純夙的臉已經黑的看不到底了,雖然她是二十一世紀的開放人類,但被一個男人這樣壓在低下又抱又是磨蹭的還是破天荒頭一次,臉不可抑制的微微發紅,甚至現在還能感覺到剛纔那種陌生到讓她戰慄的感覺。
手在地上輕輕的一拍,純夙的身子便好躍上門龍的魚,優美的離開了玉無雙的身上。
玉無雙的眼底閃過一絲笑意隨後又是一副委屈樣,兩手相互搓揉着被純現壓到發麻的雙臂帶着無限委屈的聲音響起:“夙兒,我的胳膊好麻。”
玉無雙不輕不重的一聲聽到純夙耳裡卻帶了無限的曖昧,懊惱自己剛纔貪看美景太久以至於被一隻狐狸壓到身下那麼久都沒反應。
在純夙看來玉無雙就是一隻腹黑的狐狸,她纔不相信他是真的單純。
“啊……嗚……”一大片狼嚎一聲接一聲的傳來,玉無雙又是一個猛撲撲到純夙身邊,這次他沒能成功抱到純夙的腰,在他就要成功到達目標時,純夙輕輕的往後退一步成功讓玉無雙撲了空。
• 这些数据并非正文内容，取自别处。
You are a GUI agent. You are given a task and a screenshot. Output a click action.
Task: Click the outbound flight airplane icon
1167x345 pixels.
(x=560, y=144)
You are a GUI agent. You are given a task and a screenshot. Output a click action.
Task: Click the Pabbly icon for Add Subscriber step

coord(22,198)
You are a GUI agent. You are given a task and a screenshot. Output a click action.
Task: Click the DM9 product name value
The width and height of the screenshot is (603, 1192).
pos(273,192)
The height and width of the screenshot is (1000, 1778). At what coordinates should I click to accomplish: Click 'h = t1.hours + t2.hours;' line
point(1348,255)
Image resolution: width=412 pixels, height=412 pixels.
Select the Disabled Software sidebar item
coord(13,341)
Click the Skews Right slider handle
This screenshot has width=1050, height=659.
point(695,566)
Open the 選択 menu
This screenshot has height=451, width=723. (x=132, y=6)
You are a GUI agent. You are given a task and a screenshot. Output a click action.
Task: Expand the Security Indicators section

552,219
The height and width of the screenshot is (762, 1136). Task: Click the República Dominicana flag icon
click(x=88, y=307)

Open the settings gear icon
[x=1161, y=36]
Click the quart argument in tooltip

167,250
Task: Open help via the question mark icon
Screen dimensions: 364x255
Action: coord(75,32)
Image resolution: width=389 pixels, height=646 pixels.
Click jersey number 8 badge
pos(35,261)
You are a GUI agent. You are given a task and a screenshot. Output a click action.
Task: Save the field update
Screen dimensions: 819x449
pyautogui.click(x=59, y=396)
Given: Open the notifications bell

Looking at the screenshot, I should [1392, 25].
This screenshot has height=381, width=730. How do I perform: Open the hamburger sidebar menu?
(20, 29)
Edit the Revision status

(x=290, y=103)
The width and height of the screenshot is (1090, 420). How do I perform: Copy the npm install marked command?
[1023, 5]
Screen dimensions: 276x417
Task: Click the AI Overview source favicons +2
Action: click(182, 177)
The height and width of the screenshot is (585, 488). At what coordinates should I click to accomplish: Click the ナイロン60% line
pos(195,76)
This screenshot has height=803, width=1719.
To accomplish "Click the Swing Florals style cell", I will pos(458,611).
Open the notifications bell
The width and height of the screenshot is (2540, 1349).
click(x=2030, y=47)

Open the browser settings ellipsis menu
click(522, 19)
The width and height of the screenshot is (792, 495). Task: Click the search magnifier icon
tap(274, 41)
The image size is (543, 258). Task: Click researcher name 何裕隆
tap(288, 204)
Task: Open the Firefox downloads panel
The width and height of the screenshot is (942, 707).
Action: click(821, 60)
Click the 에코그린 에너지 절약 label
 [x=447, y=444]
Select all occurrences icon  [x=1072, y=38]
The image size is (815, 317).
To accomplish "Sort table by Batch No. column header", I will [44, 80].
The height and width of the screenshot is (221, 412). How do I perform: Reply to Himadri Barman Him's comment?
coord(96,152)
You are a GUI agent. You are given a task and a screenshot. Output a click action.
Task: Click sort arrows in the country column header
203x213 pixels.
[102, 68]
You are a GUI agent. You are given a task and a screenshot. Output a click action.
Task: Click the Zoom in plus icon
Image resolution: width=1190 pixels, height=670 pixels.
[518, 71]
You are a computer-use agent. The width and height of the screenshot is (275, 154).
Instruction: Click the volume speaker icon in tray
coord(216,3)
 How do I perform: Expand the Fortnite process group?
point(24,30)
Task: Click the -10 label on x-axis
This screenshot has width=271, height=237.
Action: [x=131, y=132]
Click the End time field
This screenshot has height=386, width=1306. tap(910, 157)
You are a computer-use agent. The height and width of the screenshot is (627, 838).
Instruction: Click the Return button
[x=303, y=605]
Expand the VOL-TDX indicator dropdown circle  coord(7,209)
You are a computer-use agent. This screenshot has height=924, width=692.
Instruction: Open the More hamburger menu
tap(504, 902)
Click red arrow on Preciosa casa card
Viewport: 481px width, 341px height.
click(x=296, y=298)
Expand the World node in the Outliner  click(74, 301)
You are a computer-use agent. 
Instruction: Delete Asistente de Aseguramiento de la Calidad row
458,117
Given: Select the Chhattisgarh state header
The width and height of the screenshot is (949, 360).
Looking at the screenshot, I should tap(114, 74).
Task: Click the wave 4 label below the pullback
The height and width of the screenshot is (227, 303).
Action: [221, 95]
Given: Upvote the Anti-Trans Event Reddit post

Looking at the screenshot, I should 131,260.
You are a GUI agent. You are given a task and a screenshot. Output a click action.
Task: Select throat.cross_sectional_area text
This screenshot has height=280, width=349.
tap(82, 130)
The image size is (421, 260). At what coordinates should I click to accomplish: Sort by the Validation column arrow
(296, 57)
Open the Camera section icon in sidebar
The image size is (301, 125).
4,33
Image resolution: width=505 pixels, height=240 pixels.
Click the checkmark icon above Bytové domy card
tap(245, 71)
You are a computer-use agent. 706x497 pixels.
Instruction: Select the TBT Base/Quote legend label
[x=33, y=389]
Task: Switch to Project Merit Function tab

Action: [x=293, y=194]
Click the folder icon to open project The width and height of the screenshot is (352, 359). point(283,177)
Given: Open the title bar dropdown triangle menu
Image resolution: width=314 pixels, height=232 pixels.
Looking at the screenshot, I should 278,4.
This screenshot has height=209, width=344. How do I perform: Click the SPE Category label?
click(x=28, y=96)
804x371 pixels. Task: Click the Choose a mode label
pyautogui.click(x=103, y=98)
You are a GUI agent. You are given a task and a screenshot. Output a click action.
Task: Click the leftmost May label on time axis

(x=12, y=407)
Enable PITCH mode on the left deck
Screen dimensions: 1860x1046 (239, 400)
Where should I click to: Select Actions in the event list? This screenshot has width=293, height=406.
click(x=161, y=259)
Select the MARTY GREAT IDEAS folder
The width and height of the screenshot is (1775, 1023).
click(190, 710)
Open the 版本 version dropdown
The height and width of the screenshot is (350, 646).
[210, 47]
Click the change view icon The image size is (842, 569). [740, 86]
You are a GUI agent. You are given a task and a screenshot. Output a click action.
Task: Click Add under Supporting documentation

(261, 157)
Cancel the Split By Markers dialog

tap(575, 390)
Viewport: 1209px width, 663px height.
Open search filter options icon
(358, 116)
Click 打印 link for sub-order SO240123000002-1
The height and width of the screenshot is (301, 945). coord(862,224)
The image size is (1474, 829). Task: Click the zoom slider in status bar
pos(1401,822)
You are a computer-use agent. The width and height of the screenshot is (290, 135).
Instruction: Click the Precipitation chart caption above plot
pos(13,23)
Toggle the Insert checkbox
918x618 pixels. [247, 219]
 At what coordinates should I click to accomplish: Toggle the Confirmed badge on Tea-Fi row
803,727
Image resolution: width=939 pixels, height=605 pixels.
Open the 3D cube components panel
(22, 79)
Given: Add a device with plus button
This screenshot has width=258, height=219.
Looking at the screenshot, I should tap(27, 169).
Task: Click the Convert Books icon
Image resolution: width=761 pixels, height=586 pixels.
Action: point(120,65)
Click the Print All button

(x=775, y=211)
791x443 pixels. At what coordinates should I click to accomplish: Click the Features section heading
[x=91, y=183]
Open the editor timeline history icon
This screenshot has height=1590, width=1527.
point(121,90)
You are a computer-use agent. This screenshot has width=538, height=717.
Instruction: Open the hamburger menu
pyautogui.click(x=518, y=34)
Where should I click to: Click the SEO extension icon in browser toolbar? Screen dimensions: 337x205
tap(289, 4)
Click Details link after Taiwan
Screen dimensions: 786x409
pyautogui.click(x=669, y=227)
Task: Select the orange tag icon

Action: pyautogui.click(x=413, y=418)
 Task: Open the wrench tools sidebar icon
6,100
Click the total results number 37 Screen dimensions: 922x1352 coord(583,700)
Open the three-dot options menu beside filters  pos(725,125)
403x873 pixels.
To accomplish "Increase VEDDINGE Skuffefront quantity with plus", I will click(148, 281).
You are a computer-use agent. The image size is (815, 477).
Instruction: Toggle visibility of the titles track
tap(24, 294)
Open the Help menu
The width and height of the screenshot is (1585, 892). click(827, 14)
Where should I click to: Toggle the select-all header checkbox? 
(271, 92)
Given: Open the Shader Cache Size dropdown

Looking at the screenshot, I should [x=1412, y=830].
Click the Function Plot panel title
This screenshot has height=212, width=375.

身子隨着後退的勢頭輕輕驚起,戲虐的開口道:“玉少主,我先走一步你後面慢慢來不急。”
純夙是個記仇的,剛剛讓他莫明吃了那麼多豆腐現在正好報酬,同時也能解了他心底的疑惑,身子驚出去幾丈距離後輕輕的隱到了一顆枝葉茂密大樹上。
遠遠的便看到一羣中級靈狼慢慢的靠近玉無雙的身邊,純夙的嘴角輕勾,看他如何脫困?
“媽呀,好多狼啊……”玉無雙大叫一聲連帶着的行禮也顧不上了,連滾帶爬的往安全的地方跑,邊跑邊哭喊。
“救命啊……救命啊……”
可惜,這個時間卻是沒有任何一個經過的路人可以解了玉無雙的危難,狼羣很快把他圍在了中間,已經好幾天沒有吃過東西了,狼羣吱着牙發出一聲一聲低沉的吼聲,嘎啦子掛在嘴邊一副垂涎樣。
“啊……嗚……”頭狼一聲大叫,像是發出命令一般讓所有的狼都注視着不玉無雙,玉無雙像是被這羣狼給嚇傻了,站在原地動都不動。
如果純夙此時在他對面,便會發現玉無雙的神情看似害怕實則存了一絲慵懶,完全不把這羣狼入在眼底,只是表演害怕罷了。
可惜,純夙身處玉無雙的後背大樹上,並沒有看到他的神情,只以爲他是被狼給嚇傻了,手裡已經悄悄的握了一把葉子,準備在最後一刻出手。
玉無雙不動那羣狼也不動,站在原地來回的跺步,像是在評估着玉無雙的實力。頭狼猶豫了許久,最後下達了進攻的命令。
狼羣興奮着滴着嘎啦子向玉無雙撲去,抓住這個獵物它們的晚餐就有着了。
玉無雙幾乎在同一時間大叫撒開腳就跑,邊跑邊喊救命, 狼在後頭緊追不捨好幾次都是險些避過狼抓,免了成爲晚餐的命運。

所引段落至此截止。